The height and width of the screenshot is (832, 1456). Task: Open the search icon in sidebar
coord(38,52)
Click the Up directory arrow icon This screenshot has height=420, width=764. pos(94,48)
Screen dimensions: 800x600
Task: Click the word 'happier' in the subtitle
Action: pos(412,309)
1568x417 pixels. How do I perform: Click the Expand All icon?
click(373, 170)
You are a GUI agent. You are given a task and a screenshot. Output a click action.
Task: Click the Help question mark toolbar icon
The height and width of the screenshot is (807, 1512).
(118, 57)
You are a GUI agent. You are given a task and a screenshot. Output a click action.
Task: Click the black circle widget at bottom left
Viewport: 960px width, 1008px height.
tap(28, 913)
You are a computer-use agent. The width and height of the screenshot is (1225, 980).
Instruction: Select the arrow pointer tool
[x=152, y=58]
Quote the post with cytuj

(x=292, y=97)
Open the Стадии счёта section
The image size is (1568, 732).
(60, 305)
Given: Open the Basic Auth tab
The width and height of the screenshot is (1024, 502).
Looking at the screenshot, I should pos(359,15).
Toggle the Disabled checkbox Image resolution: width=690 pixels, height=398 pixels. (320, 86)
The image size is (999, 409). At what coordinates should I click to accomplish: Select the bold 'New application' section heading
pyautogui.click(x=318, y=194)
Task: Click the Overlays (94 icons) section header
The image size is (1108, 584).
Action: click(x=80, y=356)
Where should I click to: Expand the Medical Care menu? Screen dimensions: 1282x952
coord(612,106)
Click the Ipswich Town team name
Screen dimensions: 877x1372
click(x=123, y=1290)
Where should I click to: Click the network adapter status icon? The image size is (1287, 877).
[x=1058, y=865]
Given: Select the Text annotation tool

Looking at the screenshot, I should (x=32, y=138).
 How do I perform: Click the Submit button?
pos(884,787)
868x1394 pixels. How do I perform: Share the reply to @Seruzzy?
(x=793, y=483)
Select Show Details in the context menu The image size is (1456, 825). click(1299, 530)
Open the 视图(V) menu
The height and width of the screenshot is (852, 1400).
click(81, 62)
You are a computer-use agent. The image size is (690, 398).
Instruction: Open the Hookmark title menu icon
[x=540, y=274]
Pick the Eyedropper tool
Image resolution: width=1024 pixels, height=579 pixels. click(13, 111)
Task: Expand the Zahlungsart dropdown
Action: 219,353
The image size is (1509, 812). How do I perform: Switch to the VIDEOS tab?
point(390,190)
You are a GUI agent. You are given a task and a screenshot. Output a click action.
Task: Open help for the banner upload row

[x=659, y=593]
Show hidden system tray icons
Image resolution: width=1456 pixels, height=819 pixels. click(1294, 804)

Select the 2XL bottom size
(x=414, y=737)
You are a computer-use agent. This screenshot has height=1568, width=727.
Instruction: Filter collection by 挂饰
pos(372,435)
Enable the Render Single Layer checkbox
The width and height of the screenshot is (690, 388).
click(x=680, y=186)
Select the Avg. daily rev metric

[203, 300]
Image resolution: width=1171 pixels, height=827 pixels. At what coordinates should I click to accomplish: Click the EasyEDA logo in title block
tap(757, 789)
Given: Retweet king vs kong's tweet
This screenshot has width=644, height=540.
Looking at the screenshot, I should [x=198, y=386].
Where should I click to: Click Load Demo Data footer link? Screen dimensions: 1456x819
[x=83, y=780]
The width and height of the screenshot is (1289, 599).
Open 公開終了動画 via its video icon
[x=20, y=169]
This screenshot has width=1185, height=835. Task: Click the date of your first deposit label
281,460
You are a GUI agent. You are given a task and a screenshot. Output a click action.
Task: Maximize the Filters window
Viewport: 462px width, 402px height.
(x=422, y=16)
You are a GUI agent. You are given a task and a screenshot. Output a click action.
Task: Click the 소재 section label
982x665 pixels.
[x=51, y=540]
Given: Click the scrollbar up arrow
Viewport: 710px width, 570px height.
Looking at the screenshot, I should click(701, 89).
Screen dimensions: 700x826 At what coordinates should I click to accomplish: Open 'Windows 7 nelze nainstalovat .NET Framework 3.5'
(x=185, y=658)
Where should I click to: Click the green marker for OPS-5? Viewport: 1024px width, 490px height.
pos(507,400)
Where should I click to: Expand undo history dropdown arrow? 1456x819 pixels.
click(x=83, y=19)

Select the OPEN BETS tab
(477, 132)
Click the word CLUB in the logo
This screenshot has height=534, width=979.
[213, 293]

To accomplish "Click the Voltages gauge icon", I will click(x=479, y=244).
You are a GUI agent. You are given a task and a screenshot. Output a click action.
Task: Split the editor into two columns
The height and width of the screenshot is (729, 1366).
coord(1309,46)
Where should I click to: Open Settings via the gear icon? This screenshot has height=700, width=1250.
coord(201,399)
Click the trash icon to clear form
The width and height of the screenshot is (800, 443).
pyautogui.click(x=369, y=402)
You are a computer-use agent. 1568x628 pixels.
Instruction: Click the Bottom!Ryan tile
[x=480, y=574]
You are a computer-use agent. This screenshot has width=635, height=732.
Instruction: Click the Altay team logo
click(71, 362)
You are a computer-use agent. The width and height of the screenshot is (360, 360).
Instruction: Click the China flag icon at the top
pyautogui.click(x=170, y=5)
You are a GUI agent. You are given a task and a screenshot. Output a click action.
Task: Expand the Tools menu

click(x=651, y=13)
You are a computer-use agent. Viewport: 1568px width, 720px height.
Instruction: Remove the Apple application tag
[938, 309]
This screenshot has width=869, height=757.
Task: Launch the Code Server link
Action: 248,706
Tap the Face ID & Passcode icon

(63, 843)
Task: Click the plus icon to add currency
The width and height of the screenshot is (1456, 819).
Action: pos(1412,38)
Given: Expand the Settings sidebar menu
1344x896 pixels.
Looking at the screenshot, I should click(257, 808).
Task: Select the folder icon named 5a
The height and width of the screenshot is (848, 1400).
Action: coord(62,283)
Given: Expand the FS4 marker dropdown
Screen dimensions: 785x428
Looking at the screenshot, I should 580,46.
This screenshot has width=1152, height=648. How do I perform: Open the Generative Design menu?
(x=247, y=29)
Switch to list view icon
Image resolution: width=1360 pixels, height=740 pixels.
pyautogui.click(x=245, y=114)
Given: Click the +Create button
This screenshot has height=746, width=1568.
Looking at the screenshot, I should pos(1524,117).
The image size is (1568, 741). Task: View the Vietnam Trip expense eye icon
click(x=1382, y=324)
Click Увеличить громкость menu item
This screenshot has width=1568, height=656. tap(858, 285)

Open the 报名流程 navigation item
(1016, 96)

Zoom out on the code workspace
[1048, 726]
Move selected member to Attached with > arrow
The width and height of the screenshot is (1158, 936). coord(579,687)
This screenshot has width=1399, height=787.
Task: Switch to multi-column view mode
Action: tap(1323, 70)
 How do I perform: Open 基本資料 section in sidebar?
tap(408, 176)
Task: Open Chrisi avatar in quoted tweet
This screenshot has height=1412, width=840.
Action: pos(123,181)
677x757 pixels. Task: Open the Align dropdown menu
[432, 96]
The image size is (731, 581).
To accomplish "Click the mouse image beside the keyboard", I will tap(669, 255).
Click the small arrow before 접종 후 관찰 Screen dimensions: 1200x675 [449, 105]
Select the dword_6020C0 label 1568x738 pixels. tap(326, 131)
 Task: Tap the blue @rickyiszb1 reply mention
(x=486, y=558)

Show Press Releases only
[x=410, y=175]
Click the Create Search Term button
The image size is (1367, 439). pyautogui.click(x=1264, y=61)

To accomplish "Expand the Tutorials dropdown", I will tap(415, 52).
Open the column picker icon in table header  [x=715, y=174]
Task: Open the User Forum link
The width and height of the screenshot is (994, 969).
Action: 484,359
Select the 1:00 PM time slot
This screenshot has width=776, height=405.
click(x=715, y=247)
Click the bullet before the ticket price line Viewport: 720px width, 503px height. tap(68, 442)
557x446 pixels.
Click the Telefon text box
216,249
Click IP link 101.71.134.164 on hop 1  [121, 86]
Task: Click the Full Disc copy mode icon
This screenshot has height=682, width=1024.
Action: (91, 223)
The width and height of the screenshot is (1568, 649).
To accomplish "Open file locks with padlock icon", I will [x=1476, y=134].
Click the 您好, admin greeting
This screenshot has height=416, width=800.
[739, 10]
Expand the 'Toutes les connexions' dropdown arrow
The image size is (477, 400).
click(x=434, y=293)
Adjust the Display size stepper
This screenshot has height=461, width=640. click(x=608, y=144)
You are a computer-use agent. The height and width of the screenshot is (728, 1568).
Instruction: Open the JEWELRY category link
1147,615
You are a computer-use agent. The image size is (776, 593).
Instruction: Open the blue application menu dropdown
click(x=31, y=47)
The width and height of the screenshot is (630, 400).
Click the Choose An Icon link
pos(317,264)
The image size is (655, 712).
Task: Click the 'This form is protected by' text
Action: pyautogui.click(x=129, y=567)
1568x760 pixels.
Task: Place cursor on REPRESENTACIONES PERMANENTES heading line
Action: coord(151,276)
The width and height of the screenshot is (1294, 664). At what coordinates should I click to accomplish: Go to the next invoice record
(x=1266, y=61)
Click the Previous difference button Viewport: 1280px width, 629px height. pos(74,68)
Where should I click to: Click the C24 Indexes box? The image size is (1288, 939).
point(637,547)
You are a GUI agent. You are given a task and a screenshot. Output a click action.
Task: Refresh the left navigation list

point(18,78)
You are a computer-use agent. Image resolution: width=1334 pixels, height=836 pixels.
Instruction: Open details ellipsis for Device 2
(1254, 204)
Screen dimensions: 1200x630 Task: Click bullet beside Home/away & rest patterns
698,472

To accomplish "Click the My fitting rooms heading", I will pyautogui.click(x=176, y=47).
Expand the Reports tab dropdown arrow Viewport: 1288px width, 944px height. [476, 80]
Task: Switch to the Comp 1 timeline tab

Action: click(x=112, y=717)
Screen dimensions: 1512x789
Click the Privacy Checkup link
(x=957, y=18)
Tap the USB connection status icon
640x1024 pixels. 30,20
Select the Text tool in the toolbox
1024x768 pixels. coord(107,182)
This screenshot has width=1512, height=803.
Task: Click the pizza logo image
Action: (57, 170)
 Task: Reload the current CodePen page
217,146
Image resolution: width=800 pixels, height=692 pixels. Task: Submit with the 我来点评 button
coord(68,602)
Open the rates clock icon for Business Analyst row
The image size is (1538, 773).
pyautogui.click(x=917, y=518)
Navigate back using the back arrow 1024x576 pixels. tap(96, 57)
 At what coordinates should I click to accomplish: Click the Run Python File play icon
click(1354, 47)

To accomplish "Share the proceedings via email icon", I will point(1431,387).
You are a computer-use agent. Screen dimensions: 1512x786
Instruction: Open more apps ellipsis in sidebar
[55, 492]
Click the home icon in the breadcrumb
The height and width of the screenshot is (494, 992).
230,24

◇ ◇ ◇ ◇ ◇ ◇ ◇

| Stated goal |
Convert the records between the line holding "Show hidden system tray icons" and the line holding "[x=20, y=169]", inclusive, into a JSON list of strings, one string per line, with blank lines omitted.

| Result |
[
  "Show hidden system tray icons",
  "Image resolution: width=1456 pixels, height=819 pixels. click(1294, 804)",
  "Select the 2XL bottom size",
  "(x=414, y=737)",
  "You are a computer-use agent. This screenshot has height=1568, width=727.",
  "Instruction: Filter collection by 挂饰",
  "pos(372,435)",
  "Enable the Render Single Layer checkbox",
  "The width and height of the screenshot is (690, 388).",
  "click(x=680, y=186)",
  "Select the Avg. daily rev metric",
  "[203, 300]",
  "Image resolution: width=1171 pixels, height=827 pixels. At what coordinates should I click to accomplish: Click the EasyEDA logo in title block",
  "tap(757, 789)",
  "Given: Retweet king vs kong's tweet",
  "This screenshot has width=644, height=540.",
  "Looking at the screenshot, I should [x=198, y=386].",
  "Where should I click to: Click Load Demo Data footer link? Screen dimensions: 1456x819",
  "[x=83, y=780]",
  "The width and height of the screenshot is (1289, 599).",
  "Open 公開終了動画 via its video icon",
  "[x=20, y=169]"
]